Ataç, 23 Ocak’ta sevk edildiği savcılıkta, daha kritik bir ayrıntıyı itiraf etti:
‘Çağlar, bana, ‘Abi bunlar benden konum istiyorlar, bir arkadaşın (Sinan Ateş) kulağını çekeceklermiş, yardım istiyorlar’ dedi.’
Ataç’ın anlattığına göre, Tolgahan Demirbaş, Çağlar Zorlu’ya, Sinan Ateş’in telefonunu göndermişti. Cep telefonu sinyallerinin verdiği konum bilgilerinden takip edeceklerdi. Peki, neden Çağlar Zorlu’dan istediler? Avukatı, mahkemede şöyle açıkladı: ‘Müvekkilim eski bir MİT çalışanı olduğu için böyle bir talepte bulunuyorlar, açıkçası bunu kullanmak için yardım istiyorlar.’
Peki verdi mi? Zorlu, konum bilgilerini vermiş. Ancak kendisinin anlattığına göre, Sinan Ateş’in öldürüleceğini bilmiyormuş, hatta numaranın onun olduğunu bile bilmiyormuş, konum bilgilerini de uyduruyormuş.’
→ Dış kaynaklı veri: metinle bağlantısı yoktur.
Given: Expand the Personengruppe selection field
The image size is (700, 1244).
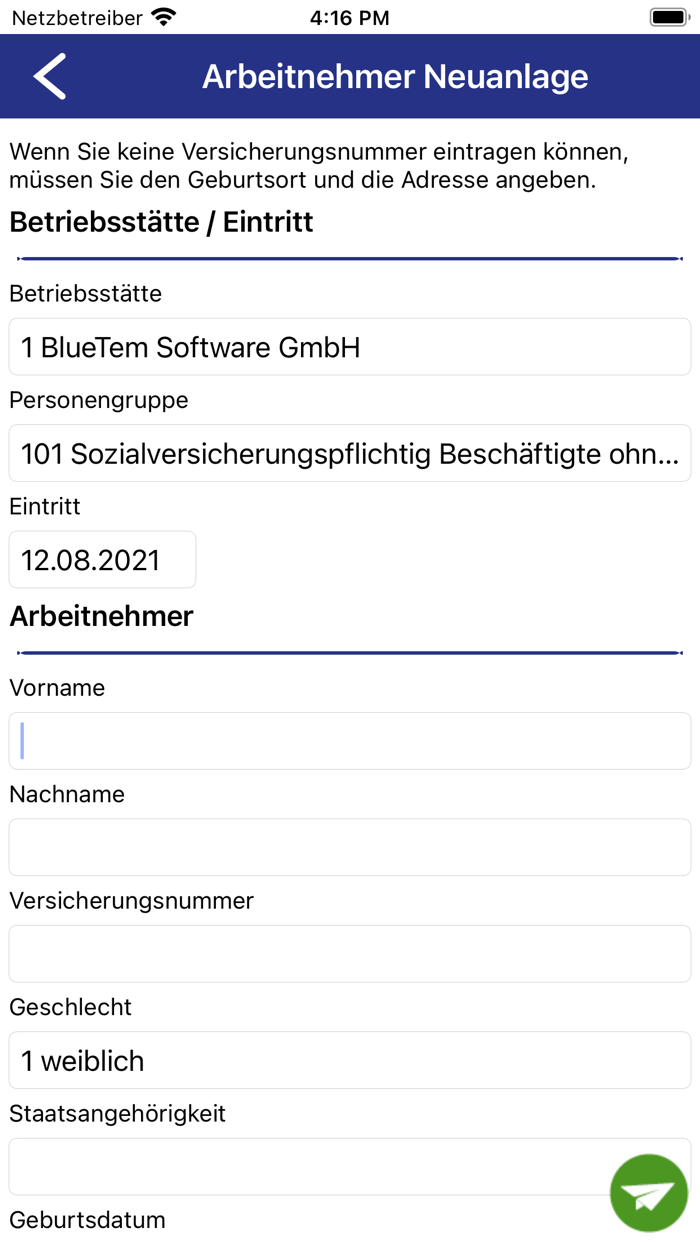Looking at the screenshot, I should 350,454.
Bir telefon konuşması da Ataç ile Zorlu arasında oldu. Zorlu şöyle anlattı:
‘Olayın olduğu gün, Aytaç Bey beni saat 13.30-14.00 sıralarında telefonla aradı. ‘Sinan Ateş öldürüldü, sana bir şeyler sorulmuştu ya, onların hepsini sil’ dedi.’
Zorlu’nun ifadesi gösteriyor ki, cinayetin hemen ardından Ataç, Demirbaş ile Zorlu arasındaki mesajları, yani cinayet delillerini ortadan kaldırmak istemiş. Aytaç Ataç ise aradığını kabul ediyor. Ancak ‘Sil’ dediğini kabul etmiyor: ‘Tolgahan ile görüşmelerini bildiğim için dikkat et’ dedim’.
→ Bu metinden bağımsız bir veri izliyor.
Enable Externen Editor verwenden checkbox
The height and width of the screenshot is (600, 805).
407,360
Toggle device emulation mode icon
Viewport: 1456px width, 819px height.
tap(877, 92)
Aklınızda kaldı, biliyorum. Cinayet günü, Tolgahan Demirbaş’ın, Aytaç Ataç’ı araması, çiftliğin boş olup olmadığını sorması… Yoksa cinayetin tetikçiliğini yapan, halen de bulunamayan Eray Özyağcı, ilk olarak o çiftliğe mi götürüldü? Aytaç Ataç, 23 Ocak günü, savcıya şunu söyledi:
‘Tolgahan, olay günü benim çiftliğime gittiğini ancak orada atış yaptığını, mangal yakmak istediğini söyledi.’
Cinayetten önce ‘Çiftlik boş mu’ diye soran Tolgahan Demirbaş, cinayetin ardından çiftliğe gitmiş. Eldeki veriler, tetikçinin de o çiftliğe götürülmüş olabileceğini gösteriyor.
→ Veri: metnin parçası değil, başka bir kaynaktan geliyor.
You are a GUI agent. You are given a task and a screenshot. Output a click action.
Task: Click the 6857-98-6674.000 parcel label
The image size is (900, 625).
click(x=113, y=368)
Hatırlayın, önceki saldırı, mart ayında, aynı odak tarafından, Mersin’de Sinan Ateş’e yakın olan Çağrı Ünel’e yapılmıştı. Saldırganlar Ünel’i Ziraat Bankası’nın önünde sıkıştırmıştı. Belli ki orada da telefon sinyalinden konum tespiti yapıldı.”